A noble womanly refusal.

We know from actual history literally nothing of Vashti, except her name, and what is written of her in the present connection. But it is evident that she could not have been merely one of the inferior wives of the Eastern king, although this has been suggested. She is not only emphatically called queen, but she acts as the queen, "making a feast for the women," while Ahasuerus makes his for the princes and the general people; and the choice and the bearing of her successor, Esther, point the same way. The name of Vashti appears to view a moment; it then utterly disappears—and in disgrace. Yet not in shame; neither in the shame of sin or folly, nor in the shame even of error of judgment and want of true wisdom.

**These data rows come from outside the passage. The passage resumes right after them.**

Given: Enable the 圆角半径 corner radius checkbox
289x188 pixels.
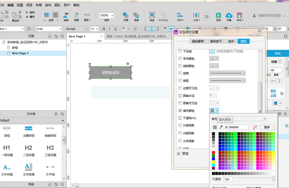Looking at the screenshot, I should [x=180, y=96].
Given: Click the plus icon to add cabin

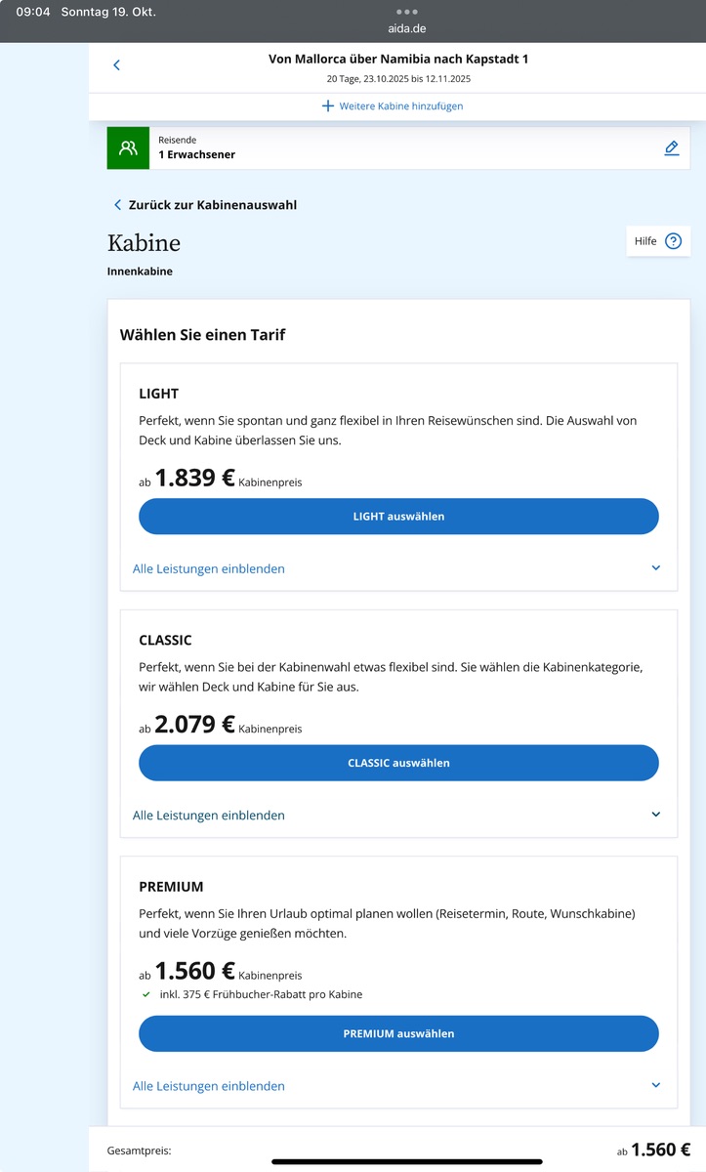Looking at the screenshot, I should [x=328, y=105].
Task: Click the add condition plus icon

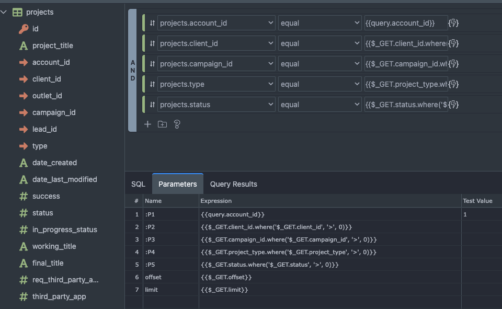Action: [147, 124]
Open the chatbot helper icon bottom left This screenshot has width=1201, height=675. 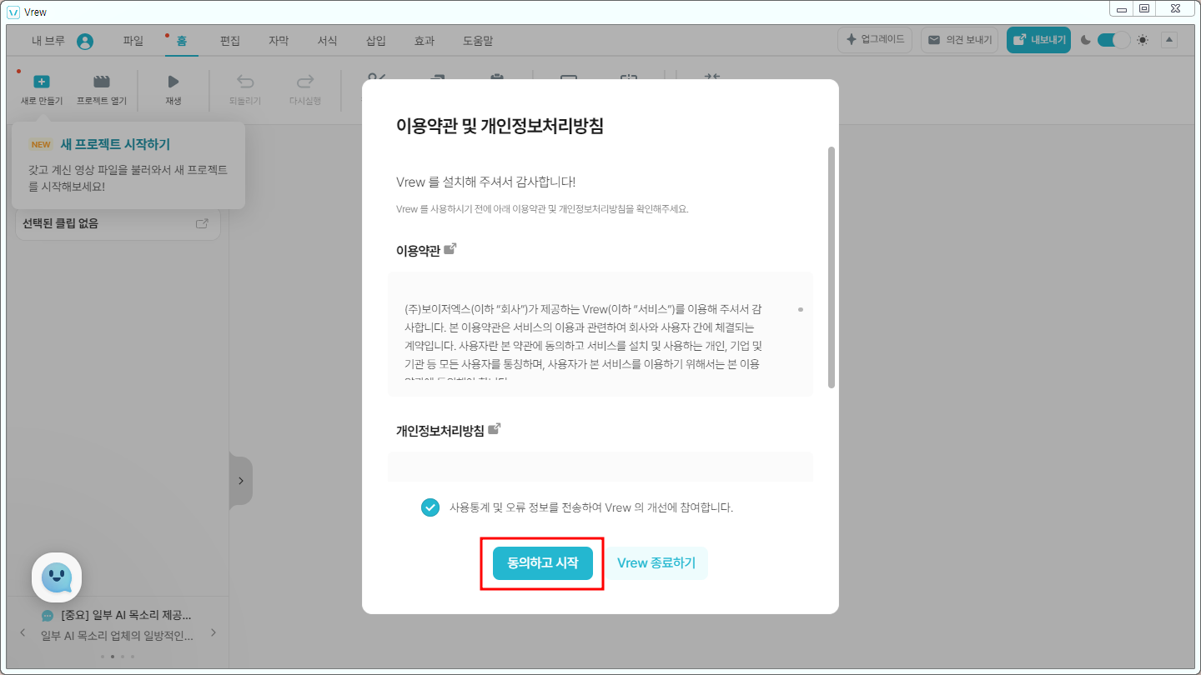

No; for "posterity approve her saying" and her doing. Our gaze was at first invited to her as one "very fair to look upon," a meteor of beauty. So her descending track, swift as it was, is one of real splendour; amid thick darkness around it marks a welcome line of light, and leaves a glory on our vision! This is all the more remarkable to be said of a heathen woman. Notice here a noble womanly refusal, and the womanly ground of it noble. We have here the spectacle of a woman who risked, who no doubt knew that she forfeited, a high position and all splendour of earthly prospects from that time forward, because she would not prejudice the due of her own womanly nature; because she would not be party to robbing herself of her feminine birthright; because she would not be minished in aught of her modesty's ultimate and indefeasible rights. When her affronted but determined voice and verdict were heard, as she "refused to come," this was heard in them—to wit, the clear ring of true womanly instinct and of intelligent womanly feeling.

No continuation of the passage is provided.